In the seemingly never-ending quest to stay relevant and competitive in the tech industry the phrase “Jack of all trades, master of none” often rings true. Cybersecurity companies sometimes overengineer their offering as they try to cater to the needs of everyone in the market. This has been the case with data lakes offered for security purposes.

When Anton Chuvakin, aware of this trend, was reviewing his 2012 article on why DYI data lake projects will fail, he highlighted the high difficulty and costs of large-scale data analysis infrastructure and that traditional SIEMs are still hard to operate. Many organizations have turned to data lakes pushed by some newer versions of data lakes with reduced difficulty or costs of implementation. 

Sergio Lozano Álvarez
Sergio Lozano Álvarez

Product Marketing Manager

What Really is a Data Lake? 

Organizations need more data sources as they grow and deal with different use cases. This has led to the proliferation of many log management and security solutions operating as “data lakes”. 

A data lake by its common definition is for data storage in its native format and requires engineering-heavy teams to make sure the project succeeds. When discussing data lakes, it’s important to differentiate between data lakes in the real sense of the word and hybrid solutions, which are closer to how SIEM works than to data lakes. These SIEMs that sold themselves as hybrid solutions ingest data and index it over servers, instead of doing its native, raw format. 

So, from this perspective, one could argue that SIEM solutions operate like security data lakes. And if companies start ingesting other security-related data that will contribute, such as IT Operations and Application Performance in the same platform, following this logic, the combination of these three into a single source of truth can hypothetically make up for a security data lake. Or perhaps not. 

Multiple Sources of Truth vs. Data-Lake-Based Solutions 

The rationale behind all this hoopla is that multiple sources of truth can cause friction between teams and having different solutions increases the costs. So, it’s best to have security, IT operations, and application performance data in one platform.  

The argument of those in favor of this data-lake-based approach is that these solutions can provide tailored use cases by collecting and storing as much data as possible into a single platform. 

While this can be true, such practice can also lead to the collection, storage, and processing of irrelevant data – not to mention the high costs of it. The reason for such a little return on investment is that the data sets required to address use cases in security, IT Operations and Application Performance will rarely overlap.  

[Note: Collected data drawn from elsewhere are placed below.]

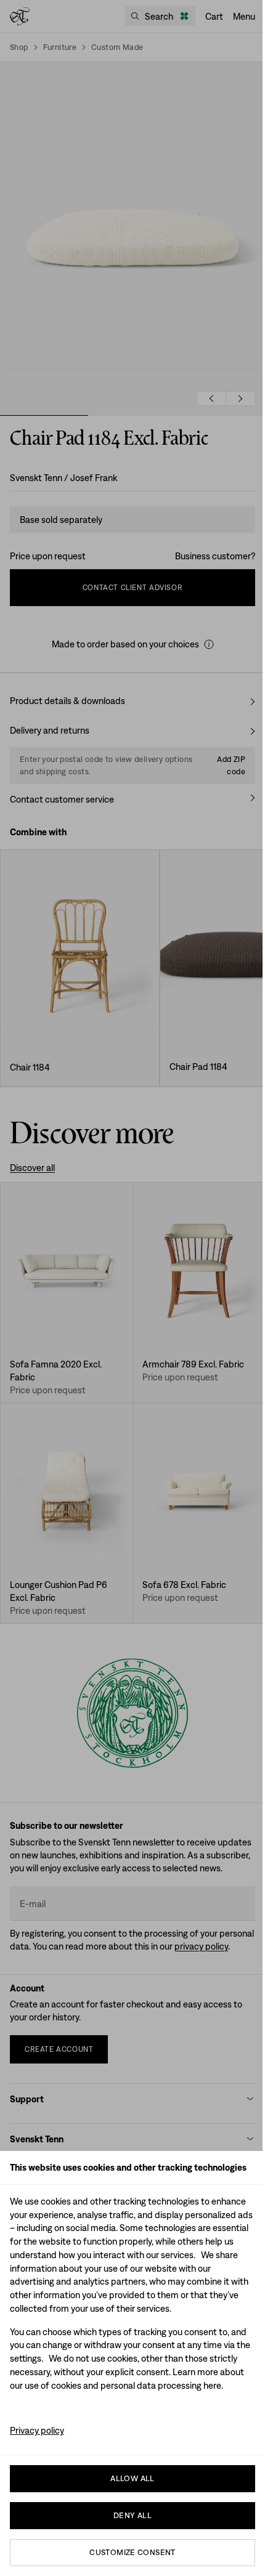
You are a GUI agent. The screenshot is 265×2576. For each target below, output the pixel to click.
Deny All (132, 2515)
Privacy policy (37, 2430)
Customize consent (132, 2552)
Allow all (132, 2478)
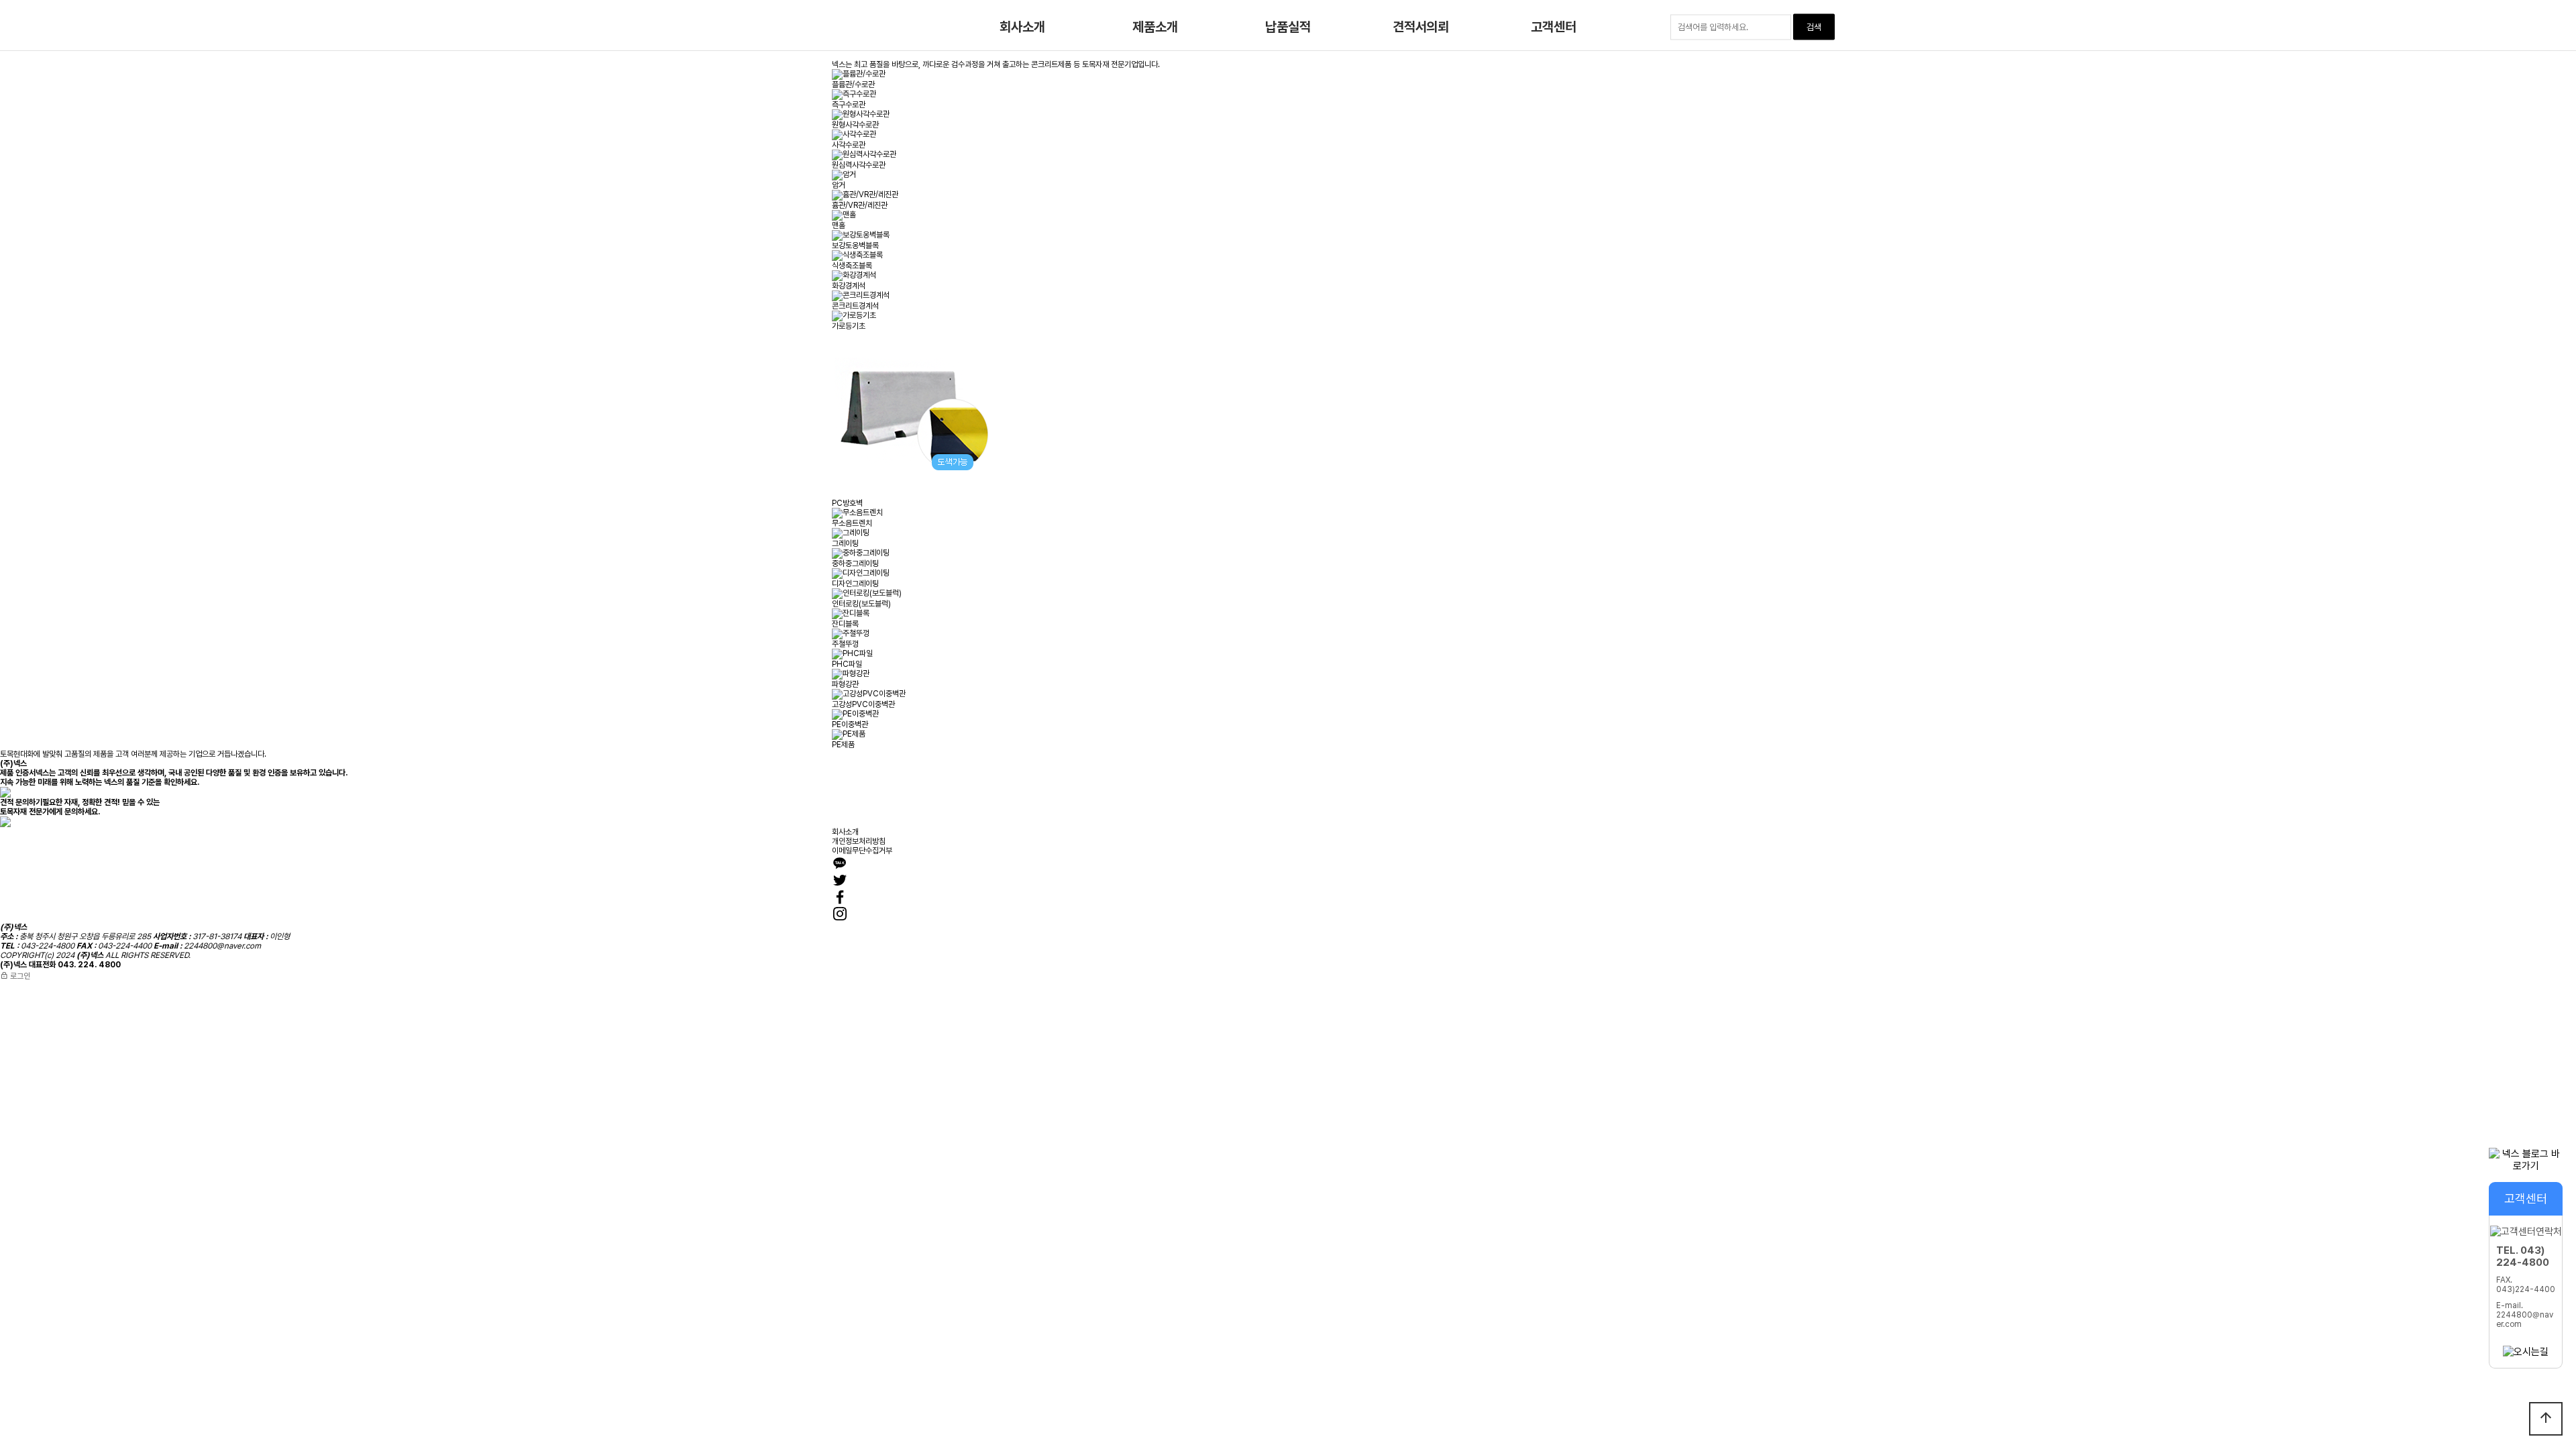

If the ingestion of all those events contributes poorly to the security altogether and the overlapping data is too narrow and will leave out a big chunk. Which do you ingest - everything, or the overlapping areas? 

The Risks of Going for a Data-Lake-Based Approach 

It’s obvious these are not data lakes in the true meaning of the word, but rather log management and SIEM solutions that aim to meet halfway the needs of data usage and optimization and they do that by removing the complex engineering a real data lake would require. 

However, in the process of removing this complexity, they increase the need for more data structure and governance to ensure reliable collection. It’s not as simple as throwing data and fishing it out later. Otherwise, it’s likely that the data-lake project spirals out of control leaving them with a pool of unstructured data, also known as data swamp, and with high data collection costs. 

 

In addition to the risk of organizations not knowing what they are doing, there’s also the risk of only focusing on the overlapping data sets required for use cases and leaving out the rest. However, if they wanted, this would be a costly task of nitpicking logs. Because even when the data source is employed for different use cases the logs can differ in each case 

Furthermore, only ingesting certain logs and ignoring others can lead to a lack of visibility, and attackers will always try to find the path of least resistance. So, in case of a data breach, analysts are blind to what happened in those areas.  

This approach can make things more complicated in relation to requirements of data breach notifications, as happens with GDPR and NIS2. Then, organizations realize they are back to square one, and they must deal with ingesting all the data again. 

The Logpoint Approach to Collecting Data 

In conclusion, the problem with this lake-based approach in SIEM is that it’s prone to fail if companies don’t know how much data they need to ingest and what data they need for what use case. It’s not as simple as dumping all the data and fishing it later. Instead, they should have an unlimited budget if they’re willing to ingest all possible logs, as well as resources to build processes to avoid a data swamp.  

On the contrary, Logpoint’s approach with Converged SIEM positions itself as a value-for-money solution. It comes with use cases and out-of-the-box configuration templates to provide companies with what they need. With licensing based on a number of nodes, or employees based on deployment, there’s no need to worry about increasing costs of data collection. 

We understand that there’s no easy solution to friction between teams and organizations need to find the way that works best for them. Nonetheless, they must factor in the costs involved in these so-called data lakes and the risks if they are unsure about what they are doing. Or alternatively, they should opt for cost-effective SIEM solutions that can ingest a lot of data and store it at a low price but come with out-of-the-box use cases and customizable templates.